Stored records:
%%

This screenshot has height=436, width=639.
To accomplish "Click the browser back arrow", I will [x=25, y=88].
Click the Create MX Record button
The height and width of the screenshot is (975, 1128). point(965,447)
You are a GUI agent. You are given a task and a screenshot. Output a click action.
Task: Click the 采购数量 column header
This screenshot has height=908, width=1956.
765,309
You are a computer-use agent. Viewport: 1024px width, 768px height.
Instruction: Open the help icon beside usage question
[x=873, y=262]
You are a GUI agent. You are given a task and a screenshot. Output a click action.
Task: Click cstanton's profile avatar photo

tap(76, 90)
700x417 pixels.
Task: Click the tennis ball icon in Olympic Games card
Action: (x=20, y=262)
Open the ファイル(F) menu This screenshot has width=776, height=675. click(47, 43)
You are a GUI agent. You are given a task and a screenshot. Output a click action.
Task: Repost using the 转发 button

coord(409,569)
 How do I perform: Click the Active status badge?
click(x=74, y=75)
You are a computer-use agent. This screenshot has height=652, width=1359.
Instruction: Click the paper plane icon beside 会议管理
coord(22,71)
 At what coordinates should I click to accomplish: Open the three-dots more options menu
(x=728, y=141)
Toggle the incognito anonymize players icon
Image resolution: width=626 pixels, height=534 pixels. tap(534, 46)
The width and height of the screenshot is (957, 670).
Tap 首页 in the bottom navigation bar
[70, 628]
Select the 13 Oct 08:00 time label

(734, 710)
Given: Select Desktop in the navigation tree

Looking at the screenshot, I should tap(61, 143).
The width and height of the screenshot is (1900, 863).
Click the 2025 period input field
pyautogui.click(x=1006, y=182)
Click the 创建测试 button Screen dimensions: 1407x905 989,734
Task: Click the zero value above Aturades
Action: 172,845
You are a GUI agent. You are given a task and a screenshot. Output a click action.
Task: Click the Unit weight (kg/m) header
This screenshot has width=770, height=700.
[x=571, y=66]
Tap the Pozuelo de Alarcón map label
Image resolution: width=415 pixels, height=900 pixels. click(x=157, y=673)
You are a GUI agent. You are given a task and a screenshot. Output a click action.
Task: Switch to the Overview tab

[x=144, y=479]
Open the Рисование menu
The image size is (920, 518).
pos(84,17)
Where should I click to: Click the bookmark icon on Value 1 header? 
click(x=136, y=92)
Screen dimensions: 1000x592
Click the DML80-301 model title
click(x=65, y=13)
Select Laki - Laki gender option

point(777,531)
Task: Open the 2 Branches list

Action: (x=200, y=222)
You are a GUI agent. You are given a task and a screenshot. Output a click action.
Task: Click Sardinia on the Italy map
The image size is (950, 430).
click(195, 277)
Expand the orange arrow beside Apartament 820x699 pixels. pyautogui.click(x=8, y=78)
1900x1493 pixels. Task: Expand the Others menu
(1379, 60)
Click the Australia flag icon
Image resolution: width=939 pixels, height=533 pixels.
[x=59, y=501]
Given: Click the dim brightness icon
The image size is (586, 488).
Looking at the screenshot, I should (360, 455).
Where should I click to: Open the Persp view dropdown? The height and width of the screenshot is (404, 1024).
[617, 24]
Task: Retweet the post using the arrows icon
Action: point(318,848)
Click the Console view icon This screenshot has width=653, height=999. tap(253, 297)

%%

Write out the data exactly as it stands.

Exercise answer:
This screenshot has height=436, width=639.
To accomplish "Click the browser back arrow", I will [x=25, y=88].
Click the Create MX Record button
The height and width of the screenshot is (975, 1128). point(965,447)
You are a GUI agent. You are given a task and a screenshot. Output a click action.
Task: Click the 采购数量 column header
This screenshot has height=908, width=1956.
765,309
You are a computer-use agent. Viewport: 1024px width, 768px height.
Instruction: Open the help icon beside usage question
[x=873, y=262]
You are a GUI agent. You are given a task and a screenshot. Output a click action.
Task: Click cstanton's profile avatar photo

tap(76, 90)
700x417 pixels.
Task: Click the tennis ball icon in Olympic Games card
Action: (x=20, y=262)
Open the ファイル(F) menu This screenshot has width=776, height=675. click(47, 43)
You are a GUI agent. You are given a task and a screenshot. Output a click action.
Task: Repost using the 转发 button

coord(409,569)
 How do I perform: Click the Active status badge?
click(x=74, y=75)
You are a computer-use agent. This screenshot has height=652, width=1359.
Instruction: Click the paper plane icon beside 会议管理
coord(22,71)
 At what coordinates should I click to accomplish: Open the three-dots more options menu
(x=728, y=141)
Toggle the incognito anonymize players icon
Image resolution: width=626 pixels, height=534 pixels. tap(534, 46)
The width and height of the screenshot is (957, 670).
Tap 首页 in the bottom navigation bar
[70, 628]
Select the 13 Oct 08:00 time label

(734, 710)
Given: Select Desktop in the navigation tree

Looking at the screenshot, I should tap(61, 143).
The width and height of the screenshot is (1900, 863).
Click the 2025 period input field
pyautogui.click(x=1006, y=182)
Click the 创建测试 button Screen dimensions: 1407x905 989,734
Task: Click the zero value above Aturades
Action: 172,845
You are a GUI agent. You are given a task and a screenshot. Output a click action.
Task: Click the Unit weight (kg/m) header
This screenshot has width=770, height=700.
[x=571, y=66]
Tap the Pozuelo de Alarcón map label
Image resolution: width=415 pixels, height=900 pixels. click(x=157, y=673)
You are a GUI agent. You are given a task and a screenshot. Output a click action.
Task: Switch to the Overview tab

[x=144, y=479]
Open the Рисование menu
The image size is (920, 518).
pos(84,17)
Where should I click to: Click the bookmark icon on Value 1 header? 
click(x=136, y=92)
Screen dimensions: 1000x592
Click the DML80-301 model title
click(x=65, y=13)
Select Laki - Laki gender option

point(777,531)
Task: Open the 2 Branches list

Action: (x=200, y=222)
You are a GUI agent. You are given a task and a screenshot. Output a click action.
Task: Click Sardinia on the Italy map
The image size is (950, 430).
click(195, 277)
Expand the orange arrow beside Apartament 820x699 pixels. pyautogui.click(x=8, y=78)
1900x1493 pixels. Task: Expand the Others menu
(1379, 60)
Click the Australia flag icon
Image resolution: width=939 pixels, height=533 pixels.
[x=59, y=501]
Given: Click the dim brightness icon
The image size is (586, 488).
Looking at the screenshot, I should (360, 455).
Where should I click to: Open the Persp view dropdown? The height and width of the screenshot is (404, 1024).
[617, 24]
Task: Retweet the post using the arrows icon
Action: point(318,848)
Click the Console view icon This screenshot has width=653, height=999. tap(253, 297)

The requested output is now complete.